7 May 1915 > Titanics main rival, the Lusitania,
goes down and takes 1100 souls, 128 American, with her to the bottom of
the Irish Sea, and the number of survivors is exactly the same as on Titanic. She was torpedoed by a German submarine U-20 and only lasted 18 minutes after that.
21 November 1916 >Titanic, still on the bottom of the Atlantic, loses her other sister, the new Britannic. It was torpedoed or struck a mine and sank in just 55 minutes, where as Titanic took 2 hours and 40 minutes. The Britannic
had watertight bulkheads up to B-deck. And she was a hospitalship by
then. Still, only 30 got killed due to enough lifeboats and the
propellers, who sucked in two lifeboats.
17 July 1918 > The Carpathia herself is sunk by an Imperial German Navy U-boat. It killed 5 people.
1935 > The Olympic, after a long service, is demolished at a scrapeyard.
1953 > Launch of the unfamiliar film Titanic.

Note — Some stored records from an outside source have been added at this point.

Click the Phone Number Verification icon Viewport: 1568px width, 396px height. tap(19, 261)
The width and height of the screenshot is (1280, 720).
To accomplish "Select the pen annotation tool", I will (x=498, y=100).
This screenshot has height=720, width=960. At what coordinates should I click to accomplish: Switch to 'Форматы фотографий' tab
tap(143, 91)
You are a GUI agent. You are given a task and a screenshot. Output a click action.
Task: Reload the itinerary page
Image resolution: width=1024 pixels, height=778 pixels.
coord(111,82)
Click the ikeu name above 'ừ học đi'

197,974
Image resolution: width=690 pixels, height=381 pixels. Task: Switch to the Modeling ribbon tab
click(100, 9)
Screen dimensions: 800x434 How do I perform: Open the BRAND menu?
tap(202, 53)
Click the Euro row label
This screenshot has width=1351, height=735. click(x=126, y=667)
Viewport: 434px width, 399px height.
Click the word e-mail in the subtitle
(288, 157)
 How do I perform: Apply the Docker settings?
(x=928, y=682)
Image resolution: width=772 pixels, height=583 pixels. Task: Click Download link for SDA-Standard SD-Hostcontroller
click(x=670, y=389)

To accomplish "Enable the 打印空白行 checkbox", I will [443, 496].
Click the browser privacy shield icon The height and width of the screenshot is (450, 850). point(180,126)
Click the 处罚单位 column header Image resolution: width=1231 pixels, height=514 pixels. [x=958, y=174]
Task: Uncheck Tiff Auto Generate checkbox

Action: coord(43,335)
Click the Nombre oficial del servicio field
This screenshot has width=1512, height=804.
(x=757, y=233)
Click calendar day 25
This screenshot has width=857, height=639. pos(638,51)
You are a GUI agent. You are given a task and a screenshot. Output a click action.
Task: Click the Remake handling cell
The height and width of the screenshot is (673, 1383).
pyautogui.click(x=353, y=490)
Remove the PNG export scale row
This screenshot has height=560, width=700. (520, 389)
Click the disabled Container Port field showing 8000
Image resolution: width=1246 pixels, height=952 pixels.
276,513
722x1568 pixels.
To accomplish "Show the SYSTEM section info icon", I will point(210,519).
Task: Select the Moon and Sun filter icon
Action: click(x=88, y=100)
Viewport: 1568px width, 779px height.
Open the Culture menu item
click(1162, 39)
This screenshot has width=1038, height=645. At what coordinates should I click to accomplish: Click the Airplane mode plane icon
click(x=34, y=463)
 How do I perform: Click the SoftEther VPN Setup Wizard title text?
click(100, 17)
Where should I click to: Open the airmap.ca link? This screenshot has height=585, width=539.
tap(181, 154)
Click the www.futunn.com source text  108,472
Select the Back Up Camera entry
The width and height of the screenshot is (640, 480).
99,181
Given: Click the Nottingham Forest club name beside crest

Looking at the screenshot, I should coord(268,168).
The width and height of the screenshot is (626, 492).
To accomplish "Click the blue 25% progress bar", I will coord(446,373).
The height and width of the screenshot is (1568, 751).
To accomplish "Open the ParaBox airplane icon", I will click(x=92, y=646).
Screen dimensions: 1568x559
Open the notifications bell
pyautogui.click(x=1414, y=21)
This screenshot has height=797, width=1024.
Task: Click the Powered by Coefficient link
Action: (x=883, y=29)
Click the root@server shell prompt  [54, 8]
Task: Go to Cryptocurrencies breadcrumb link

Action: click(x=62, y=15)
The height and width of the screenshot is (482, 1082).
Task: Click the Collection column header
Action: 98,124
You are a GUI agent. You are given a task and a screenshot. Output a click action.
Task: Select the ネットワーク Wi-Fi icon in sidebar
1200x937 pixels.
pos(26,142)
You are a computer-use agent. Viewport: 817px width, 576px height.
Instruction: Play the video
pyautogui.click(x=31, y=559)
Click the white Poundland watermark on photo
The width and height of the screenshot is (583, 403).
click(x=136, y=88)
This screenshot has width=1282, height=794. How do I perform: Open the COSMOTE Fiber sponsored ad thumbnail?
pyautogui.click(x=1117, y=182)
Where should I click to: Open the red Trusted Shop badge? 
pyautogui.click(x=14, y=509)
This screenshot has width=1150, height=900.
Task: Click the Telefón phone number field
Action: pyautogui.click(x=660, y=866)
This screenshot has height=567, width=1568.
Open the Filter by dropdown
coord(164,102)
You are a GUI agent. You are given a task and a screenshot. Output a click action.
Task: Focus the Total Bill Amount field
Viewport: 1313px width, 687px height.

1958 > Revival of interest in Titanic. A book called "A
Night to Remember" comes out. It shows the sinking wrong, but still many
people love it. There was also a film coming out.
1979 > Arrival of the film 'SOS Titanic'.
1985 > Robert Ballard locates the position of the two sections. After many years of people who searched and tried to recover it, Titanic is found!
1997 > James Cameron's ultralong Titanic
film finally goes in production. It's one of the best films with many
historical facts besides fictional characters and shows the sinking
accurate in way, time and people.
2012 > 100 Anniversary of the Sinking of the Titanic.